A prospective, cross-sectional study was conducted in 24 patients with clinical diagnosis of HZO, their contralateral clinically unaffected eyes, and 24 normal age matched controls. IVCM (HRT3/RCM) and corneal sensation (Cochet-Bonnet) of the central cornea were performed bilaterally in all patients and controls. Confocal images were evaluated by 2 masked observers for the presence of dendritiform immune cells (DC), subbasal nerve density and numbers. For each variable, results for 3 frames were averaged, and analyzed utilizing ANOVA and Pearson’s correlation coefficient.

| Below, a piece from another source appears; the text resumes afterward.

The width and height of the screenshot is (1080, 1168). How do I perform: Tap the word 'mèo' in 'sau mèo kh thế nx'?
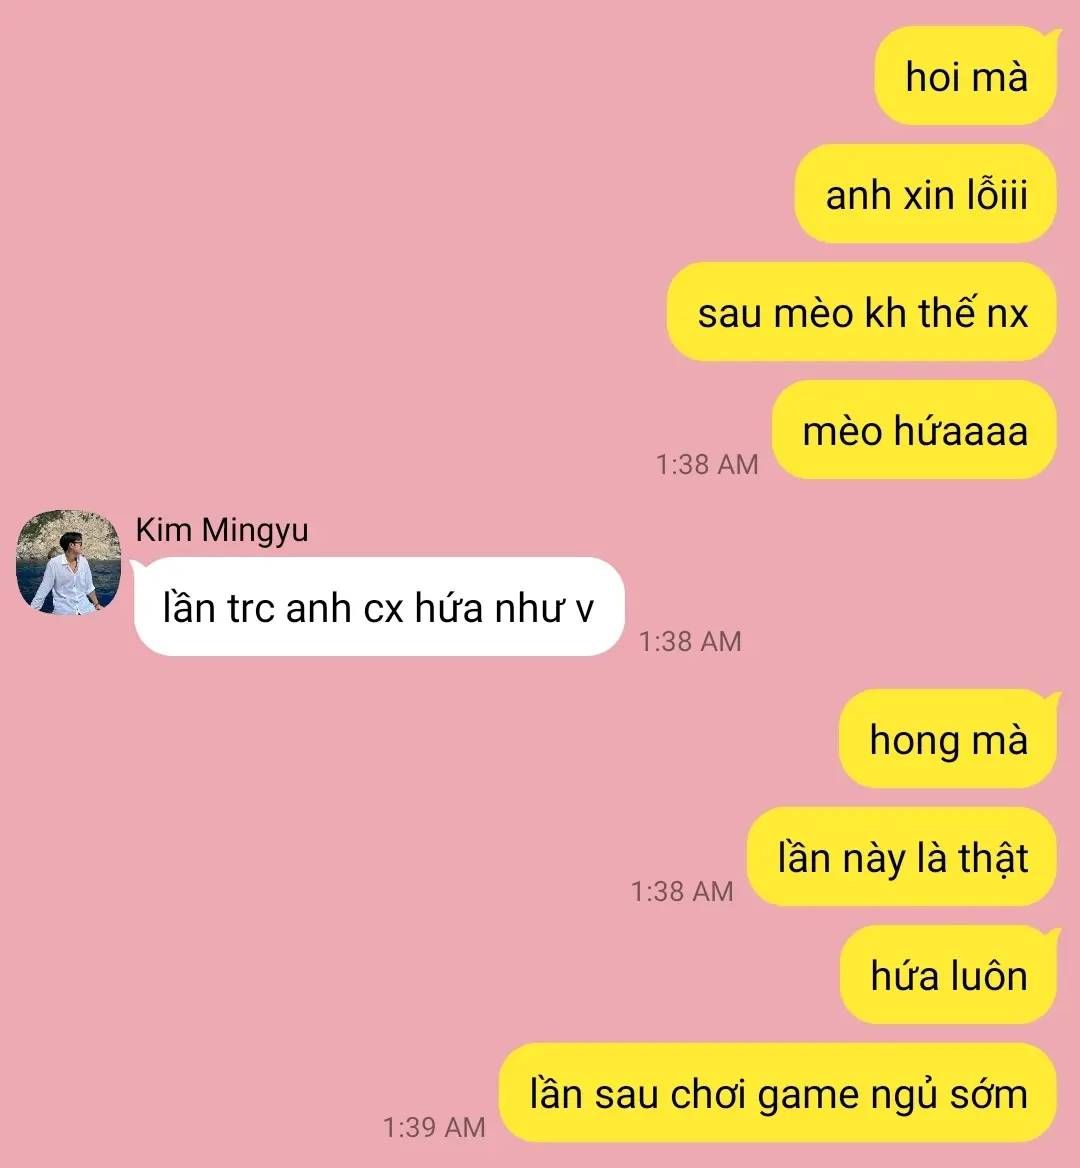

The mean DC density was significantly higher in patients with HZO (147.4±33.9cells/mm2;p<0.001) as compared to controls (23.0±3.6). Surprisingly, in the contralateral clinically unaffected eyes, DC density was significantly increased (120.1±21.2;p<0.001). Patients with immune-mediated keratitis at the time of the visit, had a 60% higher DC density than patients with no clinical keratitis. DC in HZO eyes showed a significant increase in number of dendrites (4.1±0.8 dendrites/cell) and were larger in size (232.4±47.4µm2) as compared to controls (2.3±0.5, 57.2±11.7;p<0.001). DC increase was correlated (R=-0.43,p<0.001) with diminishment in total nerve density (9052.6±1151.8, 14959.8±903.2, and 22851.4±661.4µm/mm2 respectively; p< 0.001), total number of nerves (5.8±0.9, 11.9±1.2, and 26.6±1.2n/frame;p<0.001), main trunks (2.4±0.3, 3.8±0.3, and 4.4±0.2;p<0.001), and branches (3.4±0.7, 8.2±1.1, and 22.2±1.2;p<0.001) as compared to controls. Further, reduction in nerves was strongly correlated with corneal sensation (p<0.05).
Patients with unilateral HZO demonstrate a profound and significant bilateral increase in corneal DC as compared to controls, which is correlated to decrease in corneal subbasal nerve. The results may explain bilateral ocular surface disease observed in patients with HZO and suggest a direct interaction between the immune and nervous system in the cornea and a bilateral nerve and immune alteration in an apparently unilateral disease.